One really interesting property of the war film genre is just how flexible it is as a place for storytelling. On Friendly Fire we have seen a large number of straight-ahead linear ”drive tank A to fort B” or ”shoot these guns from this trench at that trench over there” films, but some of our favorite films take ingredients from across genres and combine them into something really special. We have seen ”train escape” war film, we have seen ”break out of prison” war film, he have seen ”heist” war film and ”spy” war film and so many others, but Night of the Generals is a hell of a combination in this regard, a murder mystery in a war film.

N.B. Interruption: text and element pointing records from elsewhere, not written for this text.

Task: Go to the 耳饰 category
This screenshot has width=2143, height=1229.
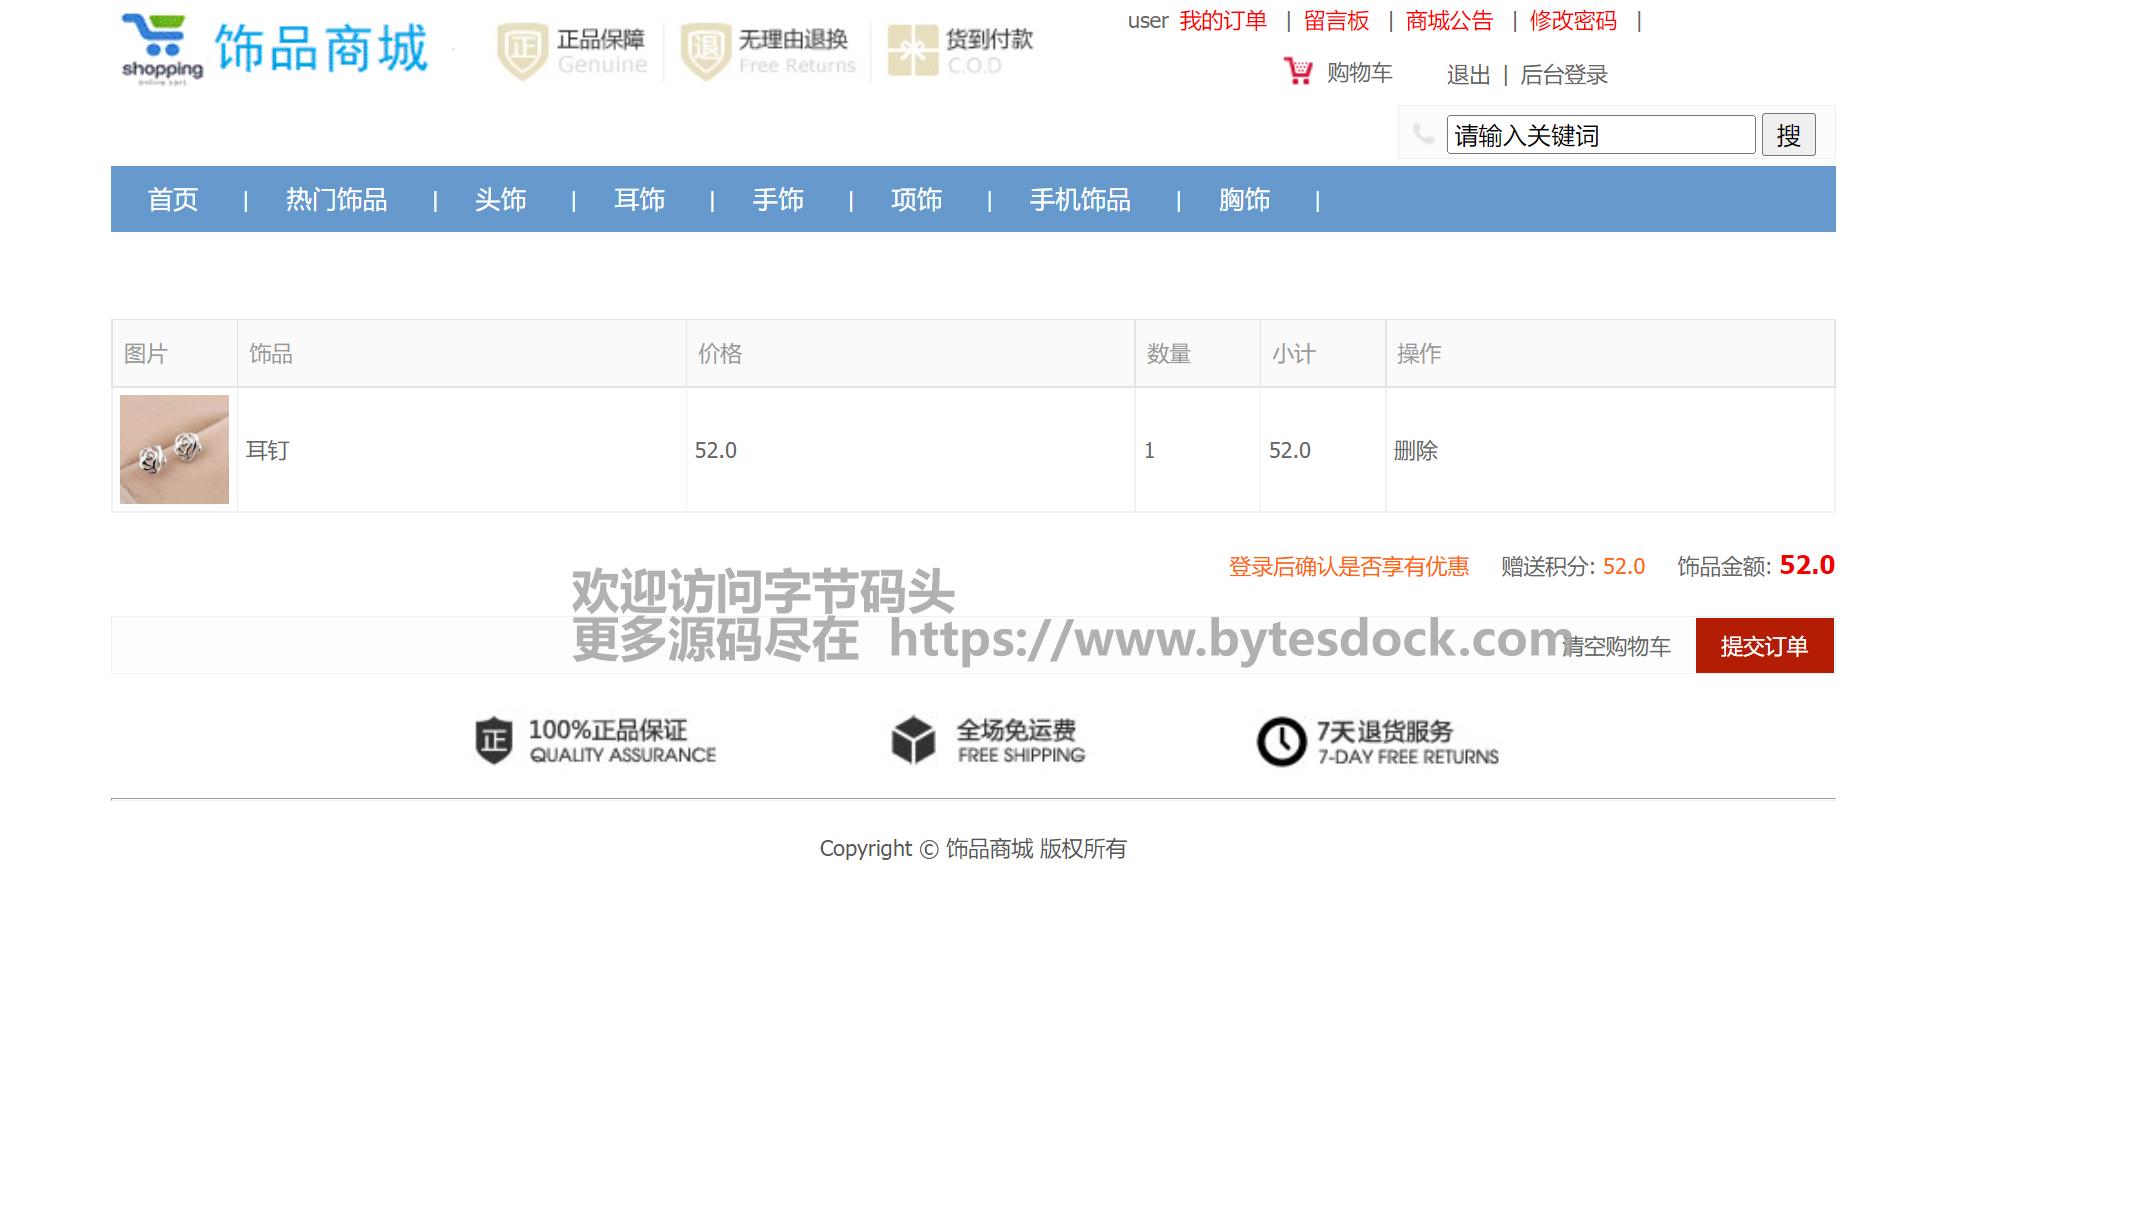Action: click(x=639, y=200)
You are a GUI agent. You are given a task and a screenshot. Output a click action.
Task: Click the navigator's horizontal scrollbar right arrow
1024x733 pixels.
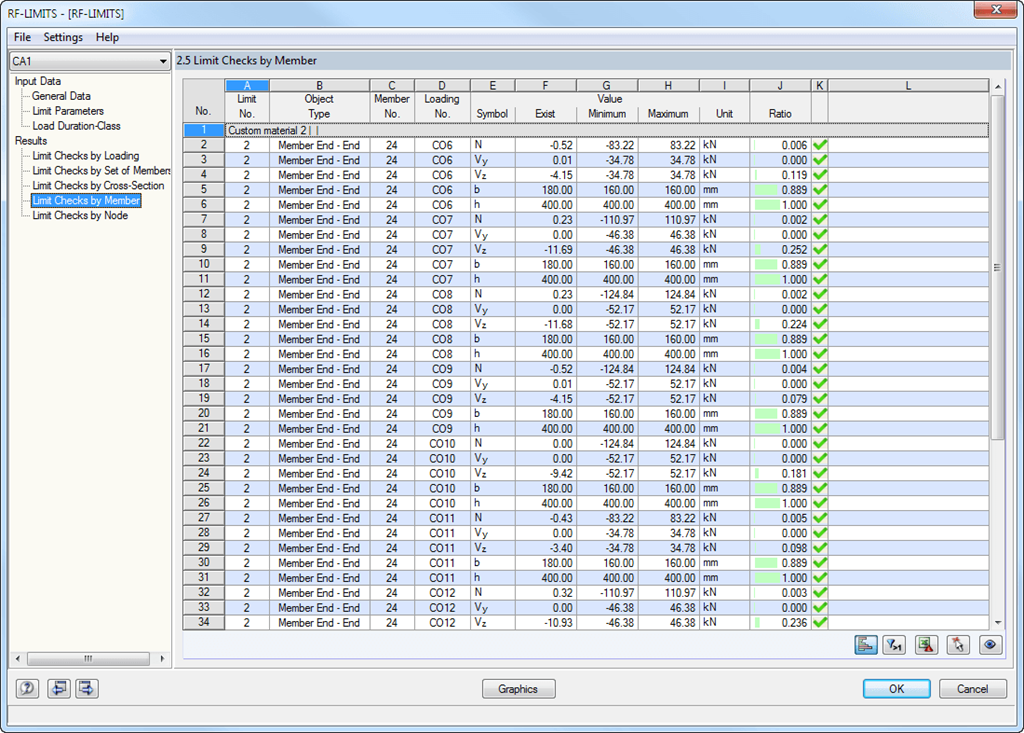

It makes me wonder what other genre gems are waiting for us on our show. Romantic comedy war film? Horror war film? Summer camp coming of age film? The mind reels! And it isn't just a combination of genres that makes this film so astounding, it is the combination of actors involved. If you have only ever seen Peter O'Toole in Lawrence of Arabia, get ready to watch him order an entire Warsaw city block level by tanks and flamethrowers. And don’t get me started on Omar Sharif here, playing a totally understated investigator who spends decades chasing down the murderer of some prostitutes from a group of suspects, including O’Toole, Tom Courtenay and Donald Pleasence.

In addition to the film being a commingling of genres, it is also a weaving together of films about the same thing, as Night of the Generals joins Valkyrie in constructing the tapestry of Hitler's attempted assassination that elevates both stories. When a war film makes you focus on the characters instead of the sides of the conflict it is bound to force you to make some hard choices. For bennets! Why do I have to choose only one of these Nazis to root for? But that is the magic here: They are all bad guys and yet you want justice to be served. You want the worst Nazi to be punished by the good Nazi and then everyone to go to Nuremberg to stand trial and then be in prison there forever.

What does justice look like when it is dispensed by an imperfect adjudicator? What qualifies as murder during wartime? Who brings a gun to a dinner party? ”Patience is one of the few virtues I possess!”, as we answer all of these questions and more while discussing the 1967 Anatole Litvak murder mystery war film The Night of the Generals.